───── EXTRAIT SOURCE ─────

On démontre de la même façon que l’idée qui constitue la nature de l’Âme humaine n’est pas, considérée en elle seule, claire et distincte ; et qu’il en est de même de l’idée de l’Âme humaine, et des idées des idées des affections du Corps humain considérées dans leur rapport avec l’Âme seule, ce que chacun peut voir aisément.

PROPOSITION XXIX

L’idée de l’idée d’une affection quelconque du Corps humain n’enveloppe pas la connaissance adéquate de l’Âme humaine.

DÉMONSTRATION

L’idée d’une affection du Corps humain en effet (Prop. 27) n’enveloppe pas la connaissance adéquate du Corps lui-même, en d’autres termes n’en exprime pas adéquatement la nature ; c’est-à-dire qu’elle ne s’accorde pas adéquatement avec la nature de l’Âme (Prop. 13) ; par suite (Ax. 6, p. I), l’idée de cette idée n’exprime pas adéquatement la nature de l’Âme humaine, autrement dit n’en enveloppe pas la connaissance adéquate. C. Q. F. D.

───── MATÉRIEL PRÉSENTÉ ─────

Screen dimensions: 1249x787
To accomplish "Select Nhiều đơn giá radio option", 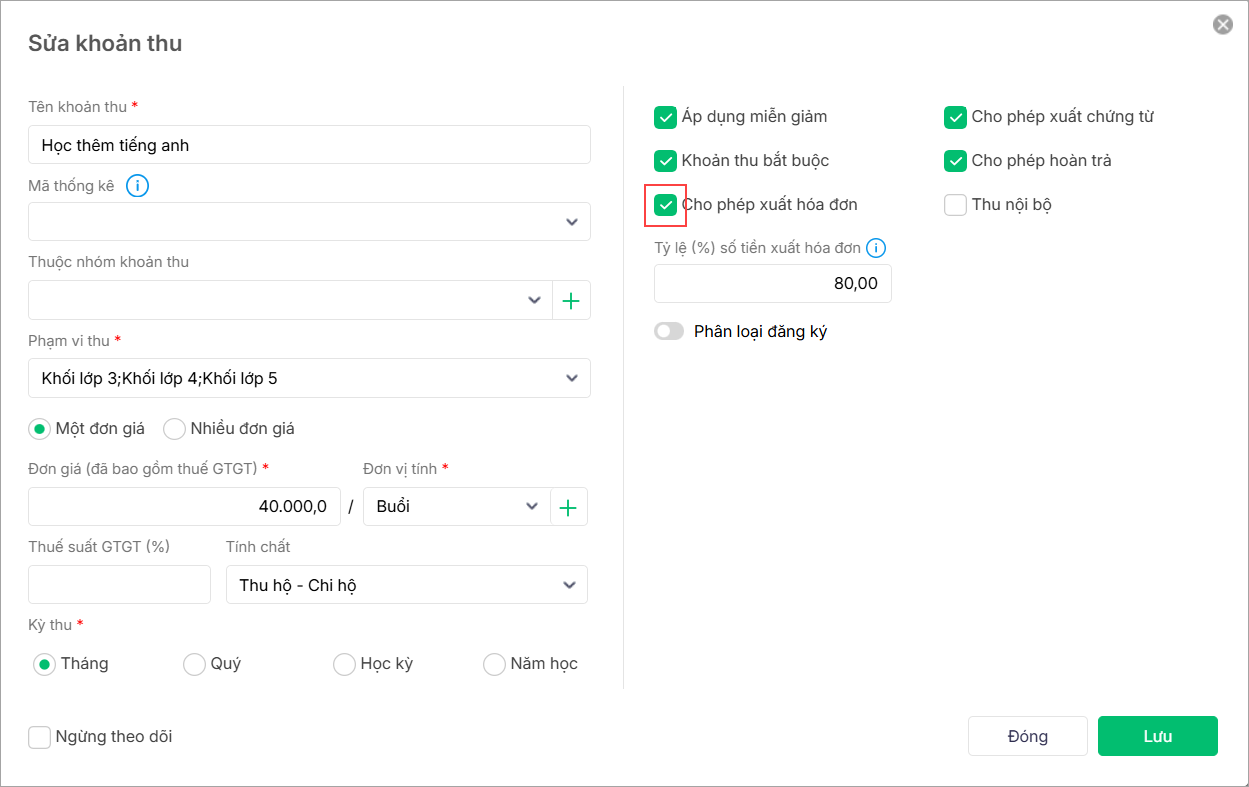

─────
───── MATÉRIEL PRÉSENTÉ ─────

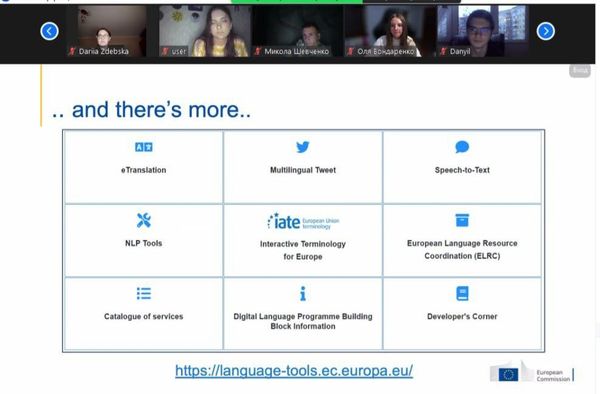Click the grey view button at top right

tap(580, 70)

─────

### EXERCICES À RÉALISER:
1. Répondez aux questions suivantes d'après l'extrait source.
(a) Selon la première phrase, l'idée qui constitue la nature de l'Âme humaine, considérée en elle seule, est-elle claire et distincte ?
(b) Quel numéro porte la proposition énoncée ?
(c) Quelle proposition la démonstration invoque-t-elle pour établir que l'idée d'une affection du Corps humain n'enveloppe pas la connaissance adéquate du Corps lui-même ?
2. Recopiez mot pour mot le passage de l'extrait source compris entre « On démontre de » et « de l’Âme humaine. », bornes incluses.

### CORRIGÉ DE L'EXERCICE:
1.
(a) Non, elle n'est pas claire et distincte.
(b) XXIX.
(c) La proposition 27.

2.
On démontre de la même façon que l’idée qui constitue la nature de l’Âme humaine n’est pas, considérée en elle seule, claire et distincte ; et qu’il en est de même de l’idée de l’Âme humaine, et des idées des idées des affections du Corps humain considérées dans leur rapport avec l’Âme seule, ce que chacun peut voir aisément.

PROPOSITION XXIX

L’idée de l’idée d’une affection quelconque du Corps humain n’enveloppe pas la connaissance adéquate de l’Âme humaine.